- Collected data entries -
──────────

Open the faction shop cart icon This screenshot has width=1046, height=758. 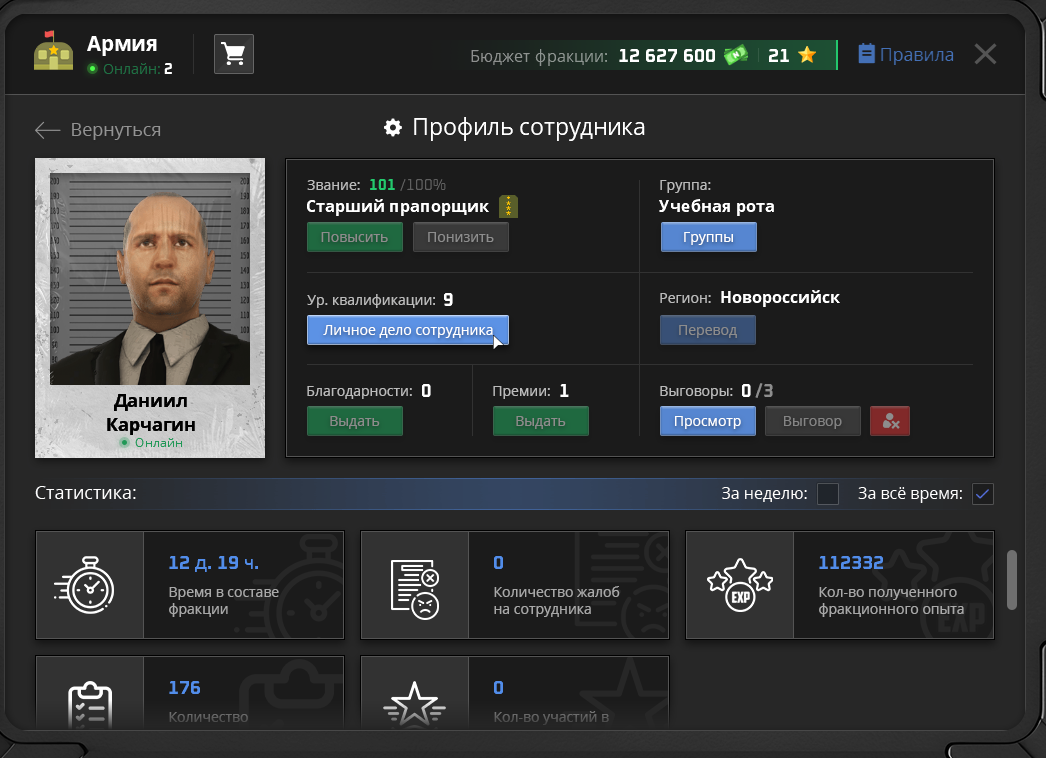coord(233,54)
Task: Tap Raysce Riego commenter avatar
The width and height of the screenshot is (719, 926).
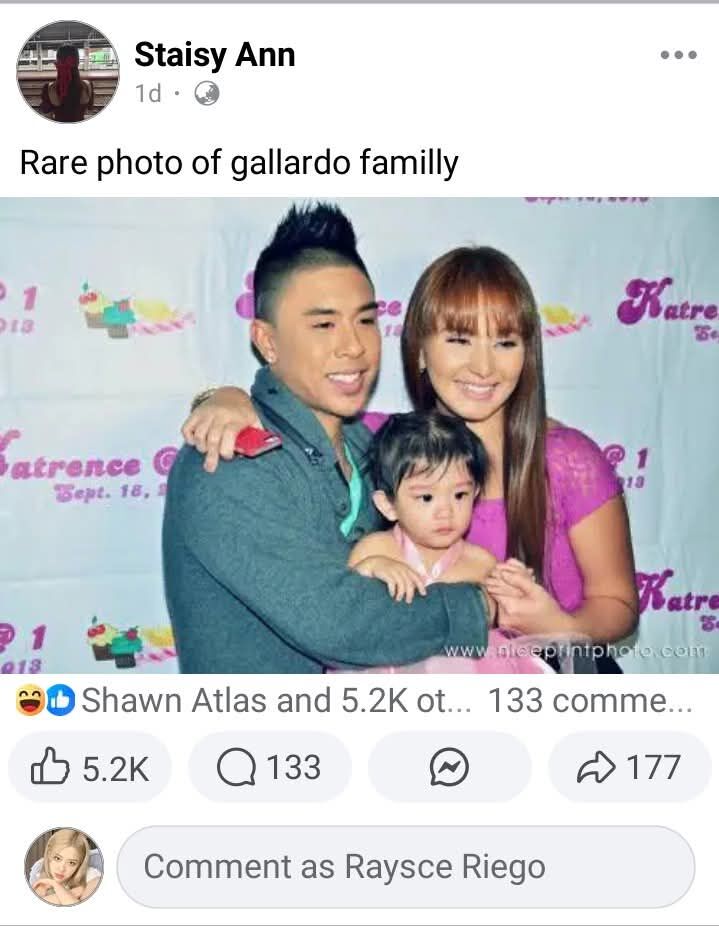Action: point(64,866)
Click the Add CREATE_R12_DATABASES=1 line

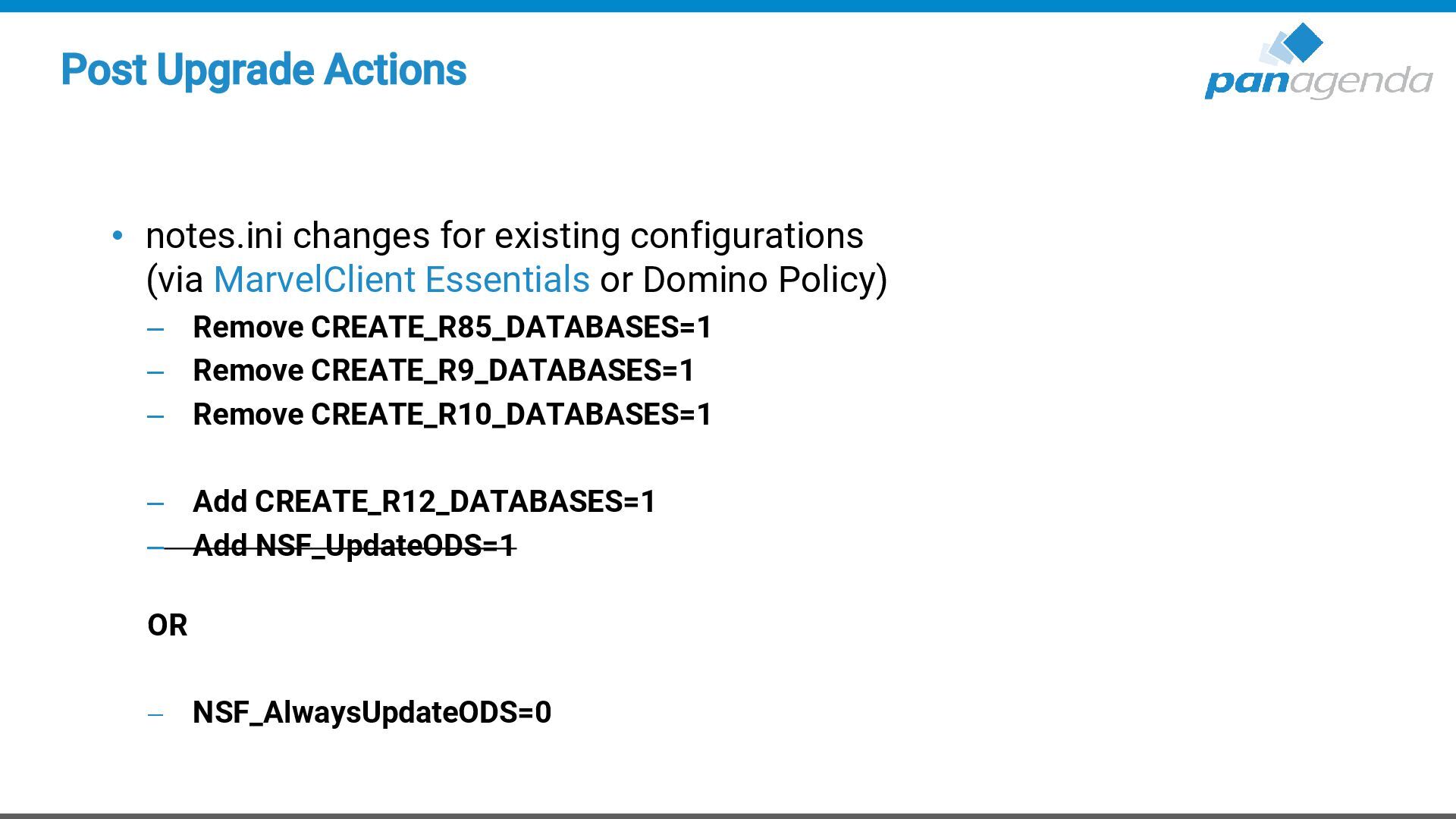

──────────

- Exercise description -
Say again, word for word, every line from the one with "Task: Tap Raysce Riego commenter avatar" through the last line of the data above, minus the pictures.

- Output of the task -
Task: Tap Raysce Riego commenter avatar
The width and height of the screenshot is (719, 926).
Action: point(64,866)
Click the Add CREATE_R12_DATABASES=1 line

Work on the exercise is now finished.